Fue al final del segundo día de la lenta retirada de los cleptos desfiladero arriba cuando Kleist comprendió que era una grave equivocación matar a los redentores. Era mucho mejor herirlos en vez de matarlos. Pues, fuera cual fuera su postura sobre la importancia del sufrimiento ajeno, el sufrimiento propio era algo que se tomaban con mucha menos paciencia. Esto se aplicaba a todos los niveles: los redentores eran extremadamente susceptibles a cualquier tipo de crítica, y veían la más leve resistencia a su libertad de acción, sin importar lo brutal que fuera, como la evidencia de una persecución ultrajante. En el ardor de la batalla, eran capaces de sacrificar su propia vida y la de sus compañeros en gran número y sin pensárselo dos veces, pero después trataban a sus heridos de una manera que habría sido conmovedora si no fuera por la brutalidad que dispensaban a los heridos enemigos. Los redentores eran los mejores del mundo en el tratamiento de las heridas, y tenían siempre grandes ansias, que no se extendía a ningún otro campo del saber, por probar cualquier método nuevo de curación. Desde ese momen to, siempre que era posible, Kleist disparaba al brazo, o a la pierna, o al estómago, sabiendo que en una lucha de emboscada lenta como aquélla, se verían imposibilitados de parar para tratar al herido. El resultado era un incremento satisfactorio de las lágrimas y del rechinar de dientes por parte de sus antiguos torturadores, y una lentitud aún mayor en su avance.
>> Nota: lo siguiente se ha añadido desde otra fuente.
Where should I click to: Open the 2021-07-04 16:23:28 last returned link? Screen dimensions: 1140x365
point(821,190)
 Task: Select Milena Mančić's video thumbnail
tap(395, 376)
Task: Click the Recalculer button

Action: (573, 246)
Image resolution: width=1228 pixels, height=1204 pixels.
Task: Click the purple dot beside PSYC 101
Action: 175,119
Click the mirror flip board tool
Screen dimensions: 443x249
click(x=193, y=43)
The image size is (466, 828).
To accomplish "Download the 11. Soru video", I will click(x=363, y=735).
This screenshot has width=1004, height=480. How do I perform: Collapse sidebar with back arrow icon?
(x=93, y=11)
Pero ahora los otros redentores salían del monte Simon y bajaban rápidamente hacia las Colinas Moras. Cuando alcanzaron a la comitiva, les quedaban aún más de dos días para ponerse a salvo.
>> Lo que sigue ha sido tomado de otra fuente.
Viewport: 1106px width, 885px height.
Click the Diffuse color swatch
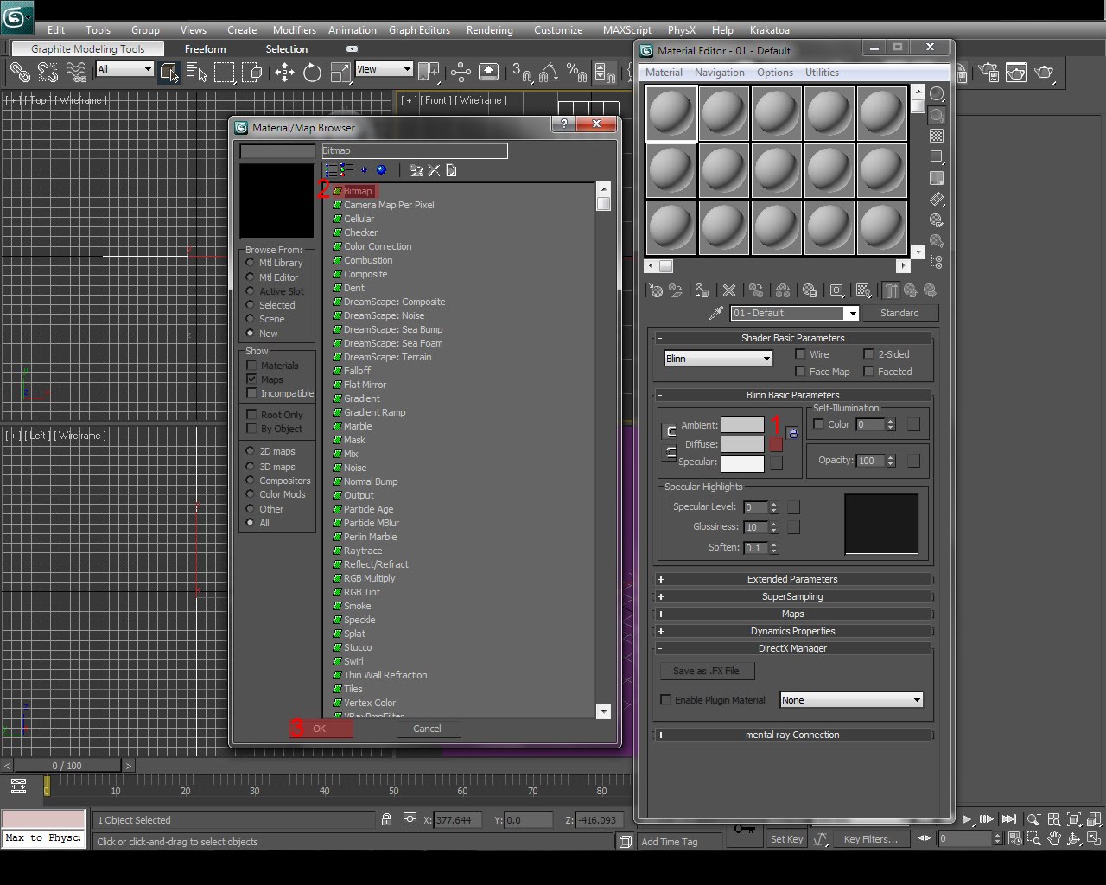(742, 443)
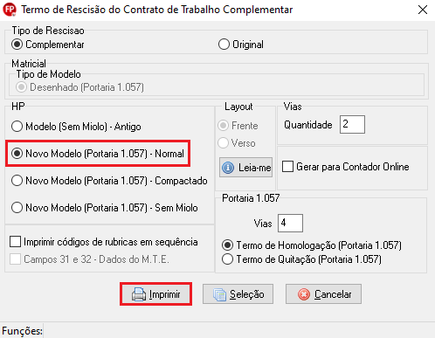The image size is (435, 338).
Task: Click the Seleção pages icon
Action: coord(219,294)
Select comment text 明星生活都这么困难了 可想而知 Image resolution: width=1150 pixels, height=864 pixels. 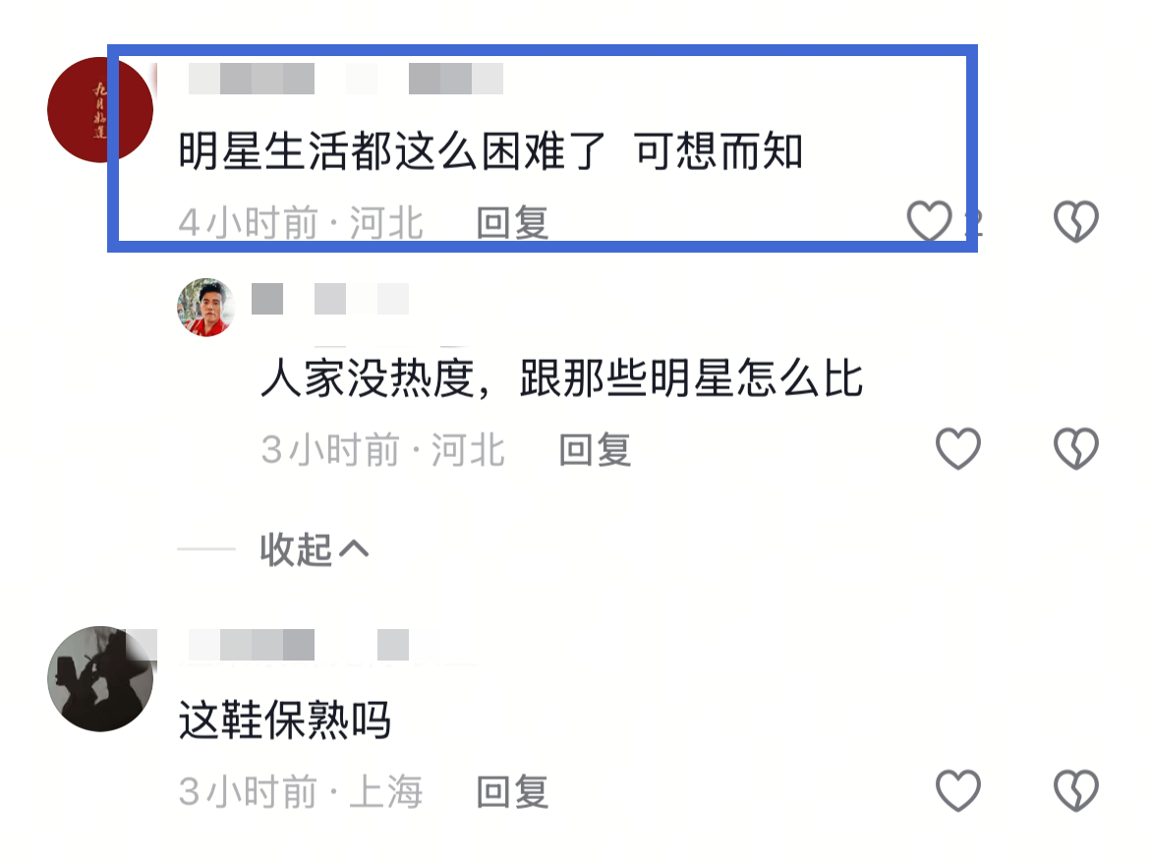click(x=490, y=151)
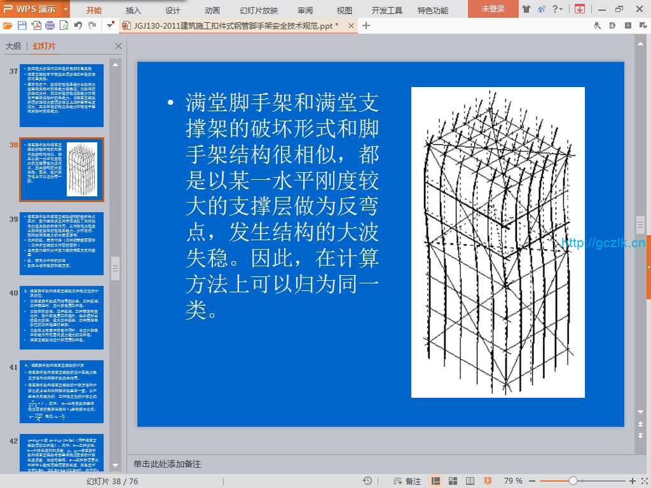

¿Qué puede decirse de lo que pasó a continuación? El gran Neechy sostiene que incluso los más valerosos tienen derecho a apartar la mirada.
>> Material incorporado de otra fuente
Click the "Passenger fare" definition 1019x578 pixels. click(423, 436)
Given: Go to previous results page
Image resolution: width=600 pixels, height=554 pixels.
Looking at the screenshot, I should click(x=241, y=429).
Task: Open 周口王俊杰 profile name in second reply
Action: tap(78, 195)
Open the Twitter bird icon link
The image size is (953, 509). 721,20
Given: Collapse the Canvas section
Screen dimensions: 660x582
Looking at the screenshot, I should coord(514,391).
Hacia el ocaso, unas cinco horas después de alcanzar a la comitiva, los redentores cabalgaban de regreso a las montañas para atacar por detrás a los cleptos, que ya estaban privados de esposas, hijos y padres. Dejaban detrás de ellos diez patíbulos y alrededor de cada uno de ellos un montón de cenizas.

24

D
urante dos días, Henri el Impreciso había estado rastreando de un lado al otro de la frontera suiza para encontrar el paso por donde IdrisPukke había prometido que, si sobrevivía, trataría de proporcionarles un modo seguro de cruzar. Pero IdrisPukke le había advertido a Henri que tuviera cuidado, y su plan no incluía que trajera con él cerca de ciento sesenta purgatores, cuya presencia seguramente asustaría incluso a la guardia mejor sobornada.

Lo que ocurrió fue que cuando Henri el Impreciso reconoció el paso Rudlow, que le había descrito IdrisPukke, y gritó en alto la contraseña «¡IdrisPukke!», todo cuanto obtuvo como respuesta, unos veinte segundos después, fue una lluvia de flechas y saetas.